Bones of Faerie Janni Lee Simner
Its been a generation since the war between Faerie and us. Although humans won, magic is still everywhere around. Trees attack and crops fight back at harvest time. Magic kills. Magic is dangerous and those born with hints of magic are immediately destroyed. That's what happened to Liza's sister. She had clear hair and silver eyes, so obviously touched by magic.
After her sister is left on the hillside to die, Liza's mother disappears. Then, Liza starts to fear she has abilities and notices a few clear strands in her own hair. She runs away and finds that not everyone deals with magic the same way her town does and that what she has always held as true might not be so.

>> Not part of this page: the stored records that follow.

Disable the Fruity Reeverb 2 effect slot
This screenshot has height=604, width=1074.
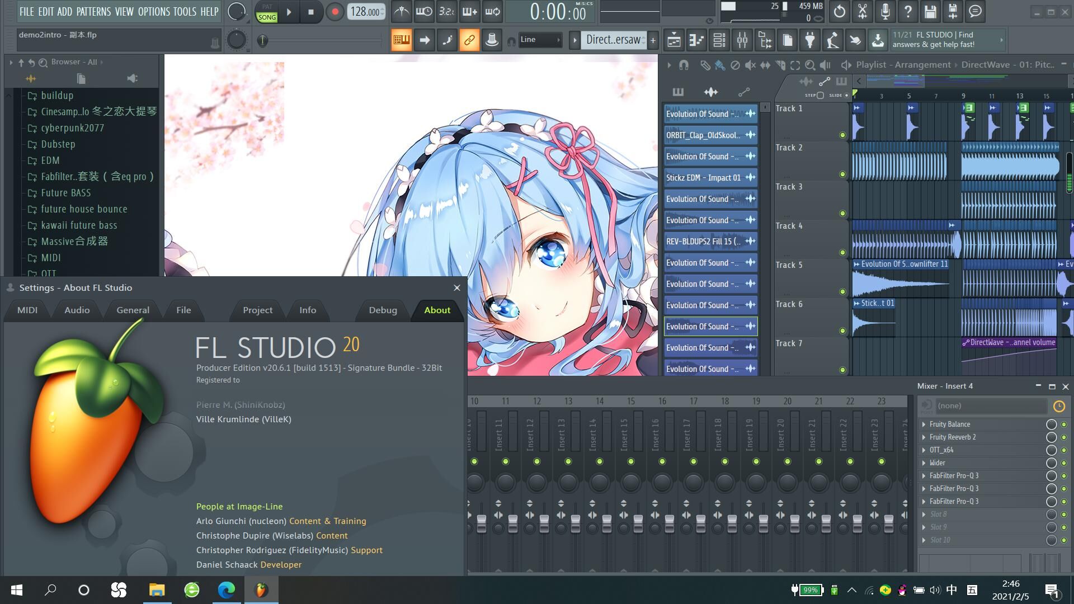pyautogui.click(x=1063, y=437)
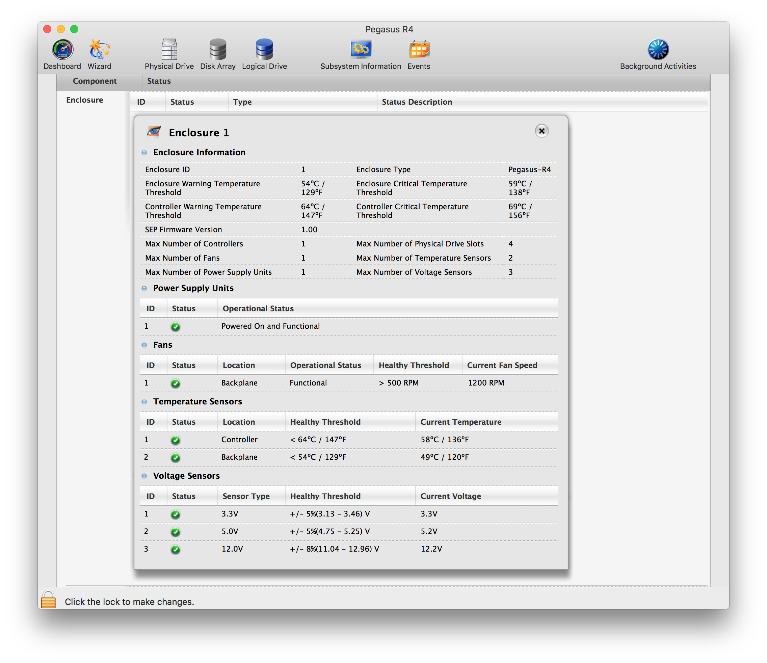Collapse the Voltage Sensors section
Image resolution: width=767 pixels, height=663 pixels.
click(x=144, y=476)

I loved the idea of a post-apocalyptic dystopian America caused by faeries, though their fate was so much worse. In addition to a great concept and good adventure/quest story, the writing is what truly makes this one special. I'm odd in my fantasy reading and don't always enjoy the genre, and an adventure/quest story isn't something that will automatically draw me in, but the language in this! Oh! The lyrical writing just drew me in and held me there. This was one of the rare books that I slowed down to read, so I could savor every page.
The opening has been quoted several times throughout blogland, so here's something from the second page.

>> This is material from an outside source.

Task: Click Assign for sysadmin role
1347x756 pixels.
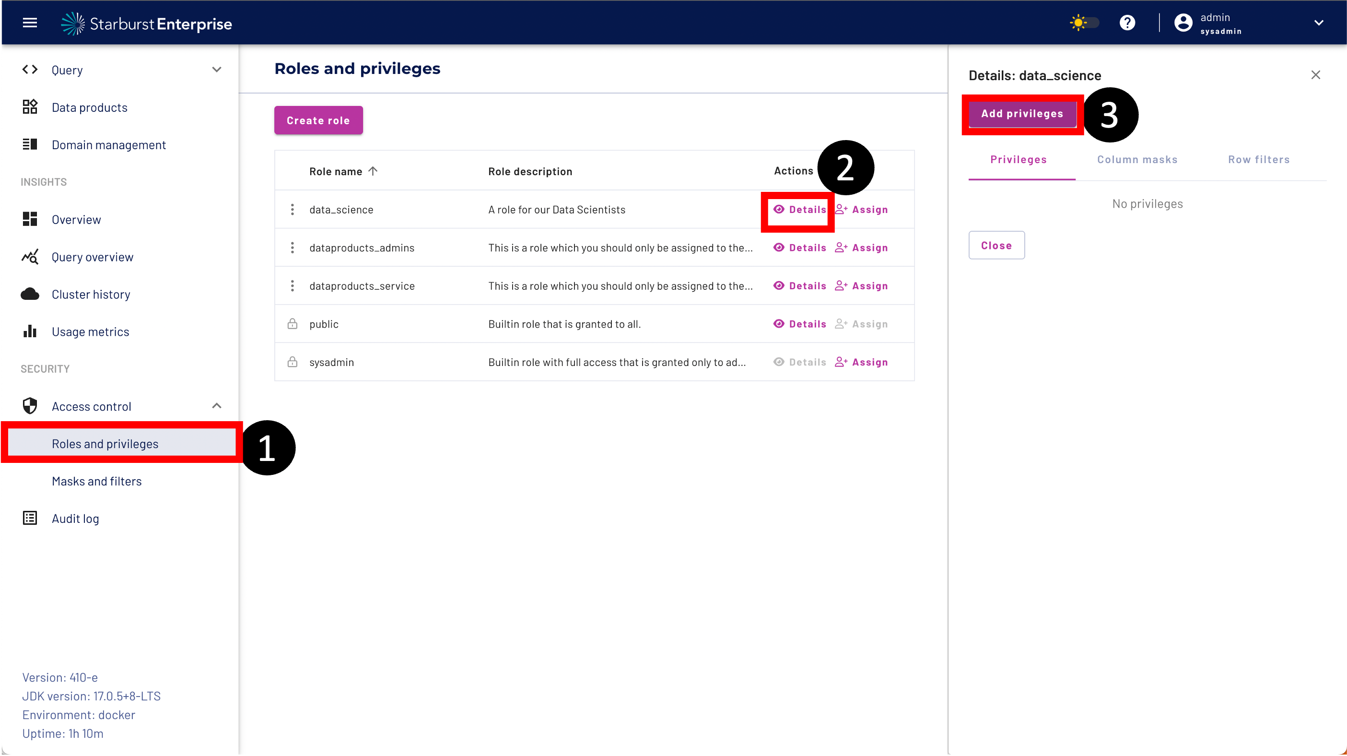Action: (861, 362)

We knew the rules. Don't touch any stone that glows with faerie light, or that light will burn you fiercer than any fire. Don't venture out alone into the dark, or the darkness will swallow you whole. And cast out the magic born among you, before it can turn on its parents.
Towns had died for not understanding that much. My father was a sensible man.
But the memory of my sister's bones, cracked and bloody in the moonlight, haunts me still.